2005 Fred T. Foard, Jr. Memorial Lecture:

by

Dr. David L. Heymann
Representative of the Director General for Polio Eradication

World Health Organization

April 20th, 2005

About The Speaker:

Dr. David L. Heymann

Executive Director, Communicable Diseases

The Director-General of the World Health Organization, Dr. Gro Harlem Brundtland, appointed Dr. David L. Heymann, Executive Director, Communicable Diseases, effective 21 July 1998. In this post, Dr. Heymann will be responsible for the elimination of leprosy; the control of tropical diseases; emerging and other communicable diseases surveillance and control; tuberculosis; the prevention of blindness and deafness; and research and training in tropical diseases. Dr. Heymann has solid experience from many years of work in many parts of the world and in creating new mechanisms to help the international community address the threats from new and emerging diseases.

Dr. David L. Heymann was born in Pennsylvania, USA, in 1946.

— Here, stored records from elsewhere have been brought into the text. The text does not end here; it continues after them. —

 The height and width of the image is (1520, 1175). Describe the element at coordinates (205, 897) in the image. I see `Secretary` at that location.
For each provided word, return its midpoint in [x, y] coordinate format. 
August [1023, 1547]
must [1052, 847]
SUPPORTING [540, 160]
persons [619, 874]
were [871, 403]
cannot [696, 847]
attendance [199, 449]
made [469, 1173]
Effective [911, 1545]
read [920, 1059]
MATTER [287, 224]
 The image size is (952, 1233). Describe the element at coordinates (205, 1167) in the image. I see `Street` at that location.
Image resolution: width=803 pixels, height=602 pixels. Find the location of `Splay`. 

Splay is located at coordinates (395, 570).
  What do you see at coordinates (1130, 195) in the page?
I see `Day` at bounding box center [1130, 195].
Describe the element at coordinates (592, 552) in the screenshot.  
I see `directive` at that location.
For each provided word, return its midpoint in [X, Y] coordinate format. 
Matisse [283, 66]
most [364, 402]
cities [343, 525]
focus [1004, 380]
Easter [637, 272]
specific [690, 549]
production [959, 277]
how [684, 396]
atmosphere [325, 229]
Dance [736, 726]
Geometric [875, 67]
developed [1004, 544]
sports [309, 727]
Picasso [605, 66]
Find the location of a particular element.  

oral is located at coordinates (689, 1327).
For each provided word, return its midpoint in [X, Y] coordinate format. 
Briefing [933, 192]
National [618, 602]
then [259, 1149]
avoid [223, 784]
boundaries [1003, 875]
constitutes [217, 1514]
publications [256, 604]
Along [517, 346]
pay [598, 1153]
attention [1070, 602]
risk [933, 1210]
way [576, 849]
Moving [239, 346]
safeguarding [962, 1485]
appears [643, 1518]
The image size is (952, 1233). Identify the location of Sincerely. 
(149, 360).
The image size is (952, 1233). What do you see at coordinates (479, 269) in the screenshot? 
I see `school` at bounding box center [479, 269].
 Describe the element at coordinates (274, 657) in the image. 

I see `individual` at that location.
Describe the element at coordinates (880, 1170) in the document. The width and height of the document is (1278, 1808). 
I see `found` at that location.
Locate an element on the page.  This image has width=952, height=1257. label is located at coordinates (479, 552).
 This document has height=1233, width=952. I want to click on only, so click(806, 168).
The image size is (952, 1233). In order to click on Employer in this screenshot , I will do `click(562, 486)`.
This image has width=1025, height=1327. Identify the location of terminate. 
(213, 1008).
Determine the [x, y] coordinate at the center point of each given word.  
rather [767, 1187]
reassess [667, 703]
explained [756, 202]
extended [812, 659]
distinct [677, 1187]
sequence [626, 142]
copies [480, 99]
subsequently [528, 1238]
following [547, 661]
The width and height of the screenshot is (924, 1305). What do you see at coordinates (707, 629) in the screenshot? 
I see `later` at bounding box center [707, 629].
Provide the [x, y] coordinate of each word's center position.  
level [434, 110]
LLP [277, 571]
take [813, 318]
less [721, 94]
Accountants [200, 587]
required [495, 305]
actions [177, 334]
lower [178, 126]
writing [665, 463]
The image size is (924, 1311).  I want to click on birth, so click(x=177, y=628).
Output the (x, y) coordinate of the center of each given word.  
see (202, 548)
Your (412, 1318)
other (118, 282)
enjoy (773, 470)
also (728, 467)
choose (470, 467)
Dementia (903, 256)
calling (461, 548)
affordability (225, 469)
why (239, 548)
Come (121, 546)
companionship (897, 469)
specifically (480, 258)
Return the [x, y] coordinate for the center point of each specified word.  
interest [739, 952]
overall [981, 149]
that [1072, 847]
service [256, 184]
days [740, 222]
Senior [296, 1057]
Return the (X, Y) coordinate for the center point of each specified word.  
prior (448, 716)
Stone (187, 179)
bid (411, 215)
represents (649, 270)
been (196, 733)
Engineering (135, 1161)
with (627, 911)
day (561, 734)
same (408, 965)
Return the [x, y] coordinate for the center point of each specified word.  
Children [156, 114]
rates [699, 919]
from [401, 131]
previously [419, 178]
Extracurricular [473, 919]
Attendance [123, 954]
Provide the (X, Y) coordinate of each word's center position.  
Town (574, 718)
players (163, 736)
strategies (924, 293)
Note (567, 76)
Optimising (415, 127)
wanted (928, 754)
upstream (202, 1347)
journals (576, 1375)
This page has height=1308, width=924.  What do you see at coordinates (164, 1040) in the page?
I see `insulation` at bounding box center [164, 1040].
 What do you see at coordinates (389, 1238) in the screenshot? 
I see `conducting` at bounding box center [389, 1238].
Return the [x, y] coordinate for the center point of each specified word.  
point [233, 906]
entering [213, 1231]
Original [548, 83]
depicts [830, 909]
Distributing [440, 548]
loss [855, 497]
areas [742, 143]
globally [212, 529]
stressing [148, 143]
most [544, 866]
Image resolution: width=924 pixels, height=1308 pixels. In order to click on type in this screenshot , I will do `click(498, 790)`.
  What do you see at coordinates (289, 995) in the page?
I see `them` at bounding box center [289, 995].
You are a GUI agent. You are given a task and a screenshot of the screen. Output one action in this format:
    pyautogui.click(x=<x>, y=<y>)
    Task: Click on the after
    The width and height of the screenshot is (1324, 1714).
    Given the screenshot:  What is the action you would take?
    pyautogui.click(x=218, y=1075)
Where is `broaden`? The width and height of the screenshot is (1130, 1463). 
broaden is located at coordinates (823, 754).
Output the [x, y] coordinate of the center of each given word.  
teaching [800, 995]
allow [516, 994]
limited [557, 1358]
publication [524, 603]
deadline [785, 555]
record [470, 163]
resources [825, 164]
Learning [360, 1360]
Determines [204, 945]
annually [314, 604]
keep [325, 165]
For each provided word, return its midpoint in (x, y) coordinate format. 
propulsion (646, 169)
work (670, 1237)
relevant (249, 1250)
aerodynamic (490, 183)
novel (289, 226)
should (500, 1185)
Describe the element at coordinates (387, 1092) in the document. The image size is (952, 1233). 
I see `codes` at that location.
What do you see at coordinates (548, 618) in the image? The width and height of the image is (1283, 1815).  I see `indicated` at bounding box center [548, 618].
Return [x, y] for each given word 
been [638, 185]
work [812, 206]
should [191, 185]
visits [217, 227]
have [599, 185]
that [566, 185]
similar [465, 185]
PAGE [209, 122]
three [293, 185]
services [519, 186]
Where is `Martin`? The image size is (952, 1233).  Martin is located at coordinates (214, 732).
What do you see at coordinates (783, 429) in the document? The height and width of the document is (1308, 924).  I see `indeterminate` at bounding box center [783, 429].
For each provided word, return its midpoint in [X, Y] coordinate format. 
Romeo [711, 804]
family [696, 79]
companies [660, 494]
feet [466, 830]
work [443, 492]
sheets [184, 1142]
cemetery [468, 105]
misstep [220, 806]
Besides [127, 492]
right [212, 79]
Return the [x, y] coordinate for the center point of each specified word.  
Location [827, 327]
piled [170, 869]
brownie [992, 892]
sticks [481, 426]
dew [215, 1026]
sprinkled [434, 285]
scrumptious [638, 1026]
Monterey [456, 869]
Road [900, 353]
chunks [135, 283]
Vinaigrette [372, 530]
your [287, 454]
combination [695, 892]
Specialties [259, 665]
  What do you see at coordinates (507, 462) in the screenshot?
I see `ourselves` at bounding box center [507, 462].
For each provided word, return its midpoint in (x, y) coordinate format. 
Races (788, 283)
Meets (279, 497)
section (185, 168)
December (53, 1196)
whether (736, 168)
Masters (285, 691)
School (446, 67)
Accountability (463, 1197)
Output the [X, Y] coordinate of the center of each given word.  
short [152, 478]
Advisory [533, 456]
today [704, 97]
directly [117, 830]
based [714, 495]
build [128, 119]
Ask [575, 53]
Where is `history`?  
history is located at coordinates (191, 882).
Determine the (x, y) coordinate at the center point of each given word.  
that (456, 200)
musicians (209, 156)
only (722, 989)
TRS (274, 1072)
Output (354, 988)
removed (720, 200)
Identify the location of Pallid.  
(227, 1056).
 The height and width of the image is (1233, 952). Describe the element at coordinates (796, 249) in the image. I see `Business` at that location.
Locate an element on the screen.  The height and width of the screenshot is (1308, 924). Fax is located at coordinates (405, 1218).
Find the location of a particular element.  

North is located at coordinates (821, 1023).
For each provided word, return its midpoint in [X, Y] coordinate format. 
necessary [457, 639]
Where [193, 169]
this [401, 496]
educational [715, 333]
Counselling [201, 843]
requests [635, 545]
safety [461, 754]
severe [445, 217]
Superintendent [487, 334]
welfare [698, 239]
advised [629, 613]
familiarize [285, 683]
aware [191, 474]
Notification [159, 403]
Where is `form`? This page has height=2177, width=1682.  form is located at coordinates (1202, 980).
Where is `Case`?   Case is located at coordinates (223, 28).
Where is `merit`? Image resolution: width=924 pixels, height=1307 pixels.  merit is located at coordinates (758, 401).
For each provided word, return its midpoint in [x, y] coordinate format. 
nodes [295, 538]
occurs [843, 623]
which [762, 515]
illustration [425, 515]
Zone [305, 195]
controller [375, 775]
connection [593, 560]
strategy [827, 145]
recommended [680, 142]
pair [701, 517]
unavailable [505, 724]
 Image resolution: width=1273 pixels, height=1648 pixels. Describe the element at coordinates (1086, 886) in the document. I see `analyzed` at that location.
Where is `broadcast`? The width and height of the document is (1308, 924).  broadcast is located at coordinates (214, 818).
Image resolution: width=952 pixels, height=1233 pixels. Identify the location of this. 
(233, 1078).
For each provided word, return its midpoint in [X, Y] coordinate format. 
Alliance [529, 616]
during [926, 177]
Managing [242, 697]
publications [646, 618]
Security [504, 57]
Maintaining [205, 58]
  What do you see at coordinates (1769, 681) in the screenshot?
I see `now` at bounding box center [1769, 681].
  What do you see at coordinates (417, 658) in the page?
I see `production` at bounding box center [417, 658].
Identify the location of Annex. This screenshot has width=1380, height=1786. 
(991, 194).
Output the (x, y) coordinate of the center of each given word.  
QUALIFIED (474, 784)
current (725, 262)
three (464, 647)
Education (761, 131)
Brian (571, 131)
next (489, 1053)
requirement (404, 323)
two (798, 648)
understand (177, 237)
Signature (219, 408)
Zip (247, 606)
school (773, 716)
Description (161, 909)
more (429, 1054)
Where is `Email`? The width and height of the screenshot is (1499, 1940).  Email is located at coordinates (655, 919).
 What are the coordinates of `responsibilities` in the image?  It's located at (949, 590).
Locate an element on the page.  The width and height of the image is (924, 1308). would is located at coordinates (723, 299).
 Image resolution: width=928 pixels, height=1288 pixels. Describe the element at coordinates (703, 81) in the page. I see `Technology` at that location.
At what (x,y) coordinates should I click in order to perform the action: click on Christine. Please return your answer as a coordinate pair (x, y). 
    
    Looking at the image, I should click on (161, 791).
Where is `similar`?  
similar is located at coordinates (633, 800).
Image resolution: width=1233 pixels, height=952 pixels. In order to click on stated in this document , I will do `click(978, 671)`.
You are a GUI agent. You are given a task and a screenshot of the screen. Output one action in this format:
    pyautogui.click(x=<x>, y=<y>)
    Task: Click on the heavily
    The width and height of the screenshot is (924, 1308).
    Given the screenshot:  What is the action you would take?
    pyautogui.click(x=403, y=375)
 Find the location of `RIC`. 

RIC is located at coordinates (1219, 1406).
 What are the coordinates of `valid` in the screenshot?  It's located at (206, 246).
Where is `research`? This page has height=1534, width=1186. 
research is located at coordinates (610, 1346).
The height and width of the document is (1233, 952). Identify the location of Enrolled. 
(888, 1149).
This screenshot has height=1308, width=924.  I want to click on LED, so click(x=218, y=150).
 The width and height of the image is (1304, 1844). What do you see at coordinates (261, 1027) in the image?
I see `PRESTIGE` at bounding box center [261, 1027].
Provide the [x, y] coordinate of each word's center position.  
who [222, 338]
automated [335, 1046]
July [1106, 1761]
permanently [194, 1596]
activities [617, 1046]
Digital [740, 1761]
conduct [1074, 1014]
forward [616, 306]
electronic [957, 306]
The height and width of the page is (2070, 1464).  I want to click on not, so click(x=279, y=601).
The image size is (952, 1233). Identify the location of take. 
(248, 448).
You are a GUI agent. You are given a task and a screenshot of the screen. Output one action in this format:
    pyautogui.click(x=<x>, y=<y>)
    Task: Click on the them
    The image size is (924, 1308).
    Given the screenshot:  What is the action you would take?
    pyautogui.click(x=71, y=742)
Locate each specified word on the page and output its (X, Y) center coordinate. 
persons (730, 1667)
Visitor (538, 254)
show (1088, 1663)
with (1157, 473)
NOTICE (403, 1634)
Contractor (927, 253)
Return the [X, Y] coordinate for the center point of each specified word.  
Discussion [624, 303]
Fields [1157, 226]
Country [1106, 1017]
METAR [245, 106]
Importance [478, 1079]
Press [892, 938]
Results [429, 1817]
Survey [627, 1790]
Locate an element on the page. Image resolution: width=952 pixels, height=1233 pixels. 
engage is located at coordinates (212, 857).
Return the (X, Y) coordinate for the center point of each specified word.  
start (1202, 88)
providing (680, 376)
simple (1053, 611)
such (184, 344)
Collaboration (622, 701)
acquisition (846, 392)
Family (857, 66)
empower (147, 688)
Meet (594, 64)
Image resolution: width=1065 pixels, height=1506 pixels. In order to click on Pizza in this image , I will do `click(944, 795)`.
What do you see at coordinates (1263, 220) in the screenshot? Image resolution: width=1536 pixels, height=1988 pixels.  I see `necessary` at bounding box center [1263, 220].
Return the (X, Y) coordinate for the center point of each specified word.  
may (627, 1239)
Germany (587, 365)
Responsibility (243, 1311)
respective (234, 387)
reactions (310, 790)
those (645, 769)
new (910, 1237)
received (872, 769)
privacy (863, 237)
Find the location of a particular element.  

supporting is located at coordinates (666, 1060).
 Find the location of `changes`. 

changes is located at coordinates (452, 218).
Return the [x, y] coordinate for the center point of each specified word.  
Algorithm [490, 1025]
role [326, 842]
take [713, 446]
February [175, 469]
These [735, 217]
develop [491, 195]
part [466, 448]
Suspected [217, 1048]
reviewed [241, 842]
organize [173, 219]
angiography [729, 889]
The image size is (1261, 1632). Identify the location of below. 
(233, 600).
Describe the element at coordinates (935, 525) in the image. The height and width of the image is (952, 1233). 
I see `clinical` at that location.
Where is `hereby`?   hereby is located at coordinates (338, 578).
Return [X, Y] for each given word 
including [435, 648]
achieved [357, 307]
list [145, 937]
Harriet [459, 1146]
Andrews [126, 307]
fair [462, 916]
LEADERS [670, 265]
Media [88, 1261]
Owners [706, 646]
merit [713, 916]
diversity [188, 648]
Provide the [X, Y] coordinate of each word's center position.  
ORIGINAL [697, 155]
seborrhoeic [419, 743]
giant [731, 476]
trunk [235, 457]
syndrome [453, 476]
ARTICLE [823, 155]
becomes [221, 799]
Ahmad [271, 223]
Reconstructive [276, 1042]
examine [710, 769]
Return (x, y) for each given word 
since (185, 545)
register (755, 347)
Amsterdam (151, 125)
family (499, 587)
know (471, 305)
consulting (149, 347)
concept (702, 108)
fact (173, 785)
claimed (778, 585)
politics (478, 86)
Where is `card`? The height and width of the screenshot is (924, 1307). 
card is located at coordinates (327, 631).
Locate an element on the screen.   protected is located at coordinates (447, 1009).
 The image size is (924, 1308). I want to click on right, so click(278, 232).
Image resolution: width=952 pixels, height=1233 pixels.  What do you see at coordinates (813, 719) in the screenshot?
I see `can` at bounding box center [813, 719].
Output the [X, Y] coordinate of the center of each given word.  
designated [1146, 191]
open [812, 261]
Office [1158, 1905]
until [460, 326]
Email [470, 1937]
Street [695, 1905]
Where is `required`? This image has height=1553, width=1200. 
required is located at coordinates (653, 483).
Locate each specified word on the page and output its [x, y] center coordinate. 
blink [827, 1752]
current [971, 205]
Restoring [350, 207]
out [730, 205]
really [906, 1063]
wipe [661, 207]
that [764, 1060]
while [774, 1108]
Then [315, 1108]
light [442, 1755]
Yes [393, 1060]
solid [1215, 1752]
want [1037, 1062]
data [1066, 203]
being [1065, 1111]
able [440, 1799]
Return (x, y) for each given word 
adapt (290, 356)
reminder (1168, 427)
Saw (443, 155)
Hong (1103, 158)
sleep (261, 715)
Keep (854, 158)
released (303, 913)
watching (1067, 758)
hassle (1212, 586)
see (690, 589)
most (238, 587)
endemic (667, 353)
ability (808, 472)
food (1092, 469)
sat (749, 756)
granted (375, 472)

Dr. Heymann holds a Bachelor of Arts from the Pennsylvania State University, an M.D. from Wake Forest University School of Medicine, and a Diploma in Tropical Medicine and Hygiene from the London School of Hygiene and Tropical Medicine. He has also completed practical epidemiology training in the two year Epidemic Intelligence Service (EIS) training programme of the US Centers for Disease Control and Prevention (Atlanta). At the time of his appointment, Dr. Heymann was the Director of the World Health Organization (WHO) Programme on Emerging and other Communicable Diseases. Prior to becoming Director of this programme he was the chief of research activities in the Global Programme on AIDS. From 1976 to 1989 prior to joining WHO, Dr. Heymann spent thirteen years working as a medical epidemiologist in sub-Saharan Africa (Cameroon, Cote d’Ivoire, the former Zaire and Malawi) on assignment from the US Centers for Disease Control and Prevention (CDC). There, he worked in CDC-supported activities aimed at strengthening capacity in surveillance of infectious diseases and their control, with special emphasis on the childhood immunizable diseases, African haemorrhagic fevers, pox viruses and malaria. While based in Africa Dr. Heymann participated in the investigation of the first outbreak of Ebola in Yambuku (former Zaire) in 1976, then again investigated the second outbreak of Ebola in 1977 in Tandala, and in 1995 directed the international response to the Ebola outbreak in Kikwit. Prior to 1976, Dr. Heymann spent two years in India as a medical officer in the WHO Smallpox Eradication Programme.

Dr. David Heymann is married and has three children.